Common Exceptions to the Employment-At-Will Doctrine
The first two common exceptions to the employment-at-will doctrine involve explicit contracts: collective bargaining agreements and written employment agreements. The existence of either essentially nullifies the employment-at-will doctrine, assuming the relevant agreement covers the manner with which employment may be terminated. Therefore, if an employer discharges an employee in contravention of the terms of such an agreement, it will likely be liable for a breach of contract and exposed to damages such as back pay, compensatory damages, and even punitive damages in certain cases.
The third exception to the doctrine is likely the most obvious, and arises where an employer violates specific state or federal law when terminating an employment arrangement.
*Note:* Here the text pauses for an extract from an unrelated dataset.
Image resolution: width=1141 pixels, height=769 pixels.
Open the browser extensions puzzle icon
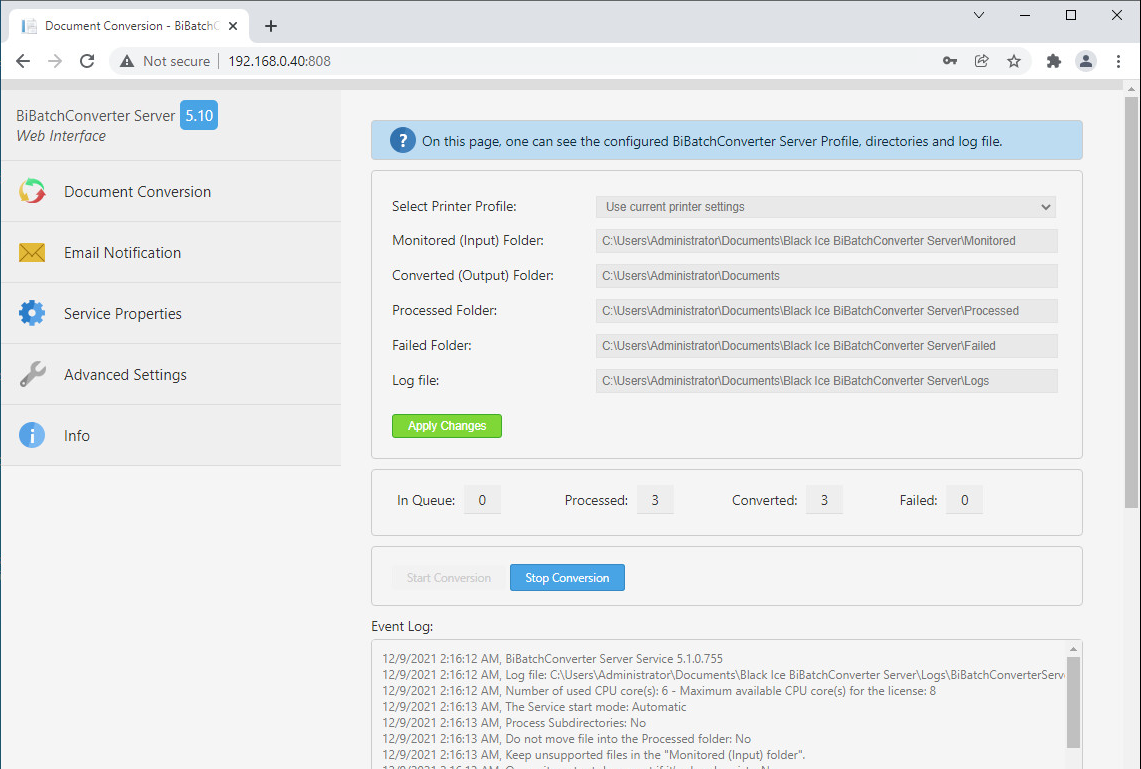(1053, 61)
While most policyholders understand conceptually that they may be exposed to an employment practices lawsuit, avoiding such suits is not always as simple as it might appear.
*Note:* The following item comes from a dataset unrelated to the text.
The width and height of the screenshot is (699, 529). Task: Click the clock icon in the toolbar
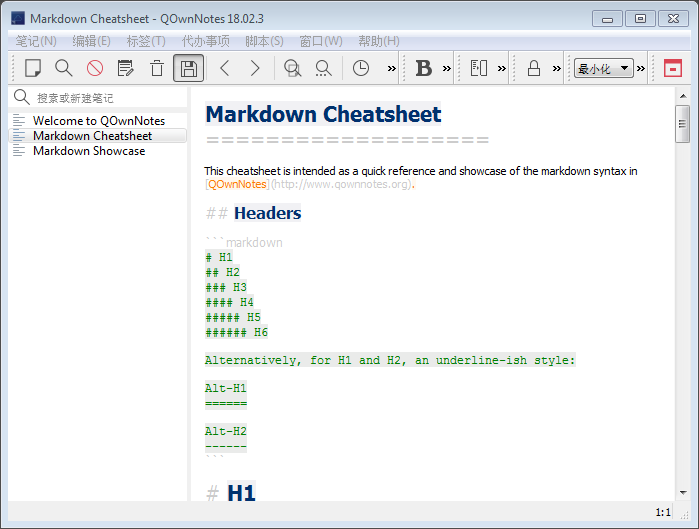pos(360,68)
The final commonly litigated exception to the employment-at- will doctrine is one arising from an implied contract. Unlike a written agreement that has the terms of employment written and agreed to by both parties, an implied agreement has no such documentation and thus must be inferred by a court based on the circumstances surrounding employment and termination. These circumstances might include employee handbooks, company policy, custom, and oral representations. The Ohio courts have ruled that any one or a combination of several of these circumstances may create contractual obligations by implication. Since each situation is unique, it is very difficult for employers to completely insulate themselves from loss arising from implied contracts using only risk mitigation tactics.
Mitigation and Transfer of Risks Arising from Employment Claims
The best way for employers to protect themselves against the negative publicity and financial loss that may arise from an employment practices lawsuit is a combination of risk mitigation and risk transfer.
Risk mitigation is the practice of taking proactive, or preincident, measures to lower the likelihood of a defined exposure. In this case, that might involve an employment attorney or insurance broker with an employment practices expertise to advise the company on the proper procedures to align it with industry best practices. For instance, such professionals will be able to provide language in your employee handbook to lower the risk of the courts viewing it as an implied contract.
However, risk mitigation doesn’t work in all cases, and certainly doesn’t eliminate the risk of frivolous claims and associated legal defense costs. This creates the need for risk transfer, which is the most thorough way for an employer to insulate themselves from an employment practices claims. In this case, risk transfer would involve the procurement of an employment practices liability insurance policy (also referred to an “EPLI” or E.P.L. policy). “EPLI” coverage protects employers (or fellow employees) when an employee claims that their rights were violated as a result of their employment. An insurer issuing an EPLI policy should respond initially by assigning an employment attorney to the case whose duty is to protect the interests of the employer. The policy will pay for defense costs and potential settlements or judgements that result from the litigation. Additionally, insurance companies are providing more services free of charge to their customers to differentiate themselves in an increasingly competitive market, including counseling policyholders in engaging in risk mitigation tactics like those previously mentioned. Relative to other lines of insurance that business owners purchase, EPLI coverage can be inexpensive, and the price will continue to drop as you work with your insurance company to decrease your mutual exposure to claims that would be covered under the policy.
While employment-at-will tends to be an employer friendly doctrine, there are several pitfalls that require close attention, and the potential for a frivolous lawsuit is ever-present. Employers can combat employment practices pitfalls by partnering with industry experts, following best practices when creating employee-facing documents, and purchasing an EPLI policy that aligns with their specific needs.